Tuesday, June 10, 2014

Life After Concert

Practice, practice, practice.
I'll admit it: I have been feeling a little lost. As I prepared for the duo piano concert on May tenth, I let go of many of the other good things in my life. My house grew cluttered and dusty; I ate many meals out. I didn't exercise and I didn't sleep well. I neglected my Etsy store and did little with my fiction writing. It was all I could do to keep up with my practice and teach my piano students.

And then the concert was over - and I am so glad I did it! - but I found myself missing all those other pieces. And I wanted to integrate them back into my days. But I couldn't remember how.

It's been four weeks now, and I am finally, finally beginning to feel like myself again. My teaching schedule is slowing down for the summer; after my second student recital this coming Saturday, I will have almost three full weeks off and a much abbreviated schedule during the month of July, giving me time to de-clutter and deep clean, shop for groceries and cook healthy meals, spend some time on my beloved hobbies and get back to the business of writing. 

Still, I don't want to lose the momentum I gained before.
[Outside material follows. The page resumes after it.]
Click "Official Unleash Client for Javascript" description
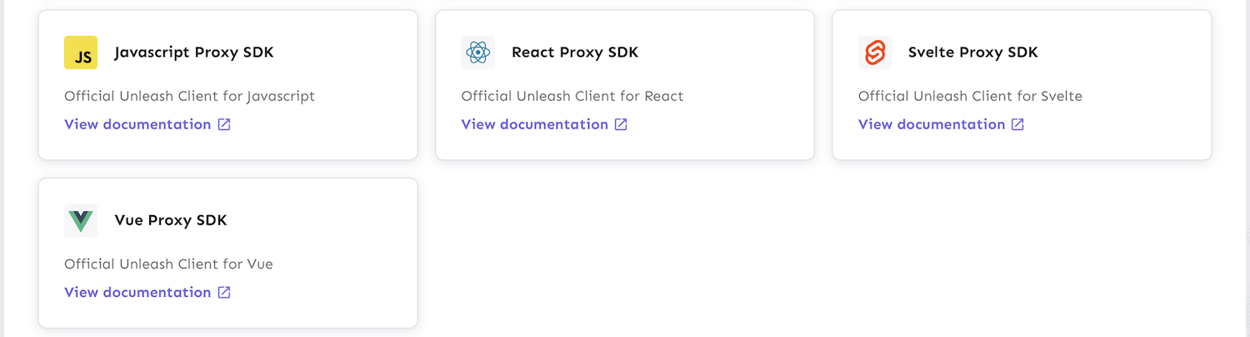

I am playing the piano better than I have ever played in my life, and the Asberry & Hardy Piano Duo has another gig coming up at the Georgia Music Teachers Association state conference in November. But how to find a better balance?
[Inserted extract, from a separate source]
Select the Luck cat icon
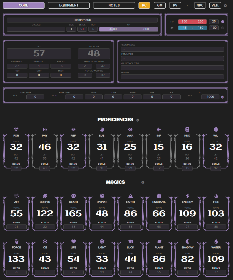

A few evenings ago I stumbled upon this article. It made a lot of sense to me. For now, I am going to emphasize the morning ritual/important work first thing, with no distractions; and a relaxing evening.

Moving through the summer, I am going to make the first 90 minutes of each day count, and do my best to maintain a consistent routine. I began implementing this today; I got up at 7, wrote morning pages, went for a 2-mile walk, practiced piano for an hour, and spent 15 minutes working on my fiction writing. Only after all that did I look at my emails, check in on Facebook and Twitter, and peruse my favorite blogs. I practiced another hour later in the day; I need to spend an equal amount of time on my fiction writing if I am ever to achieve my dream of being a traditionally published author. But this morning I made at least a small amount of effort in all the important areas of my life. 
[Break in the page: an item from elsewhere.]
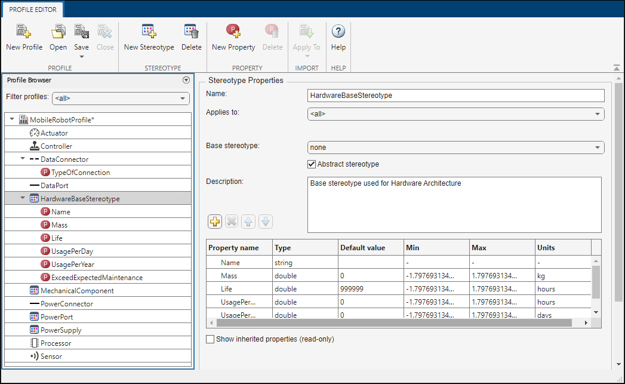
Task: Switch to the PROFILE EDITOR tab
Action: pos(32,10)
As for experiencing a relaxing evening, I guess I didn't do so well. But I did watch a funny movie on my DVR, then made a run to the grocery store and bought ingredients to cook nourishing meals for my son and my fiance over the next couple of days, and now I am writing a blog post ("spending time with a creative hobby.") The truth? I have done much, much worse. 

What do you do when you are doing all you can seem to do but need to be doing so much more?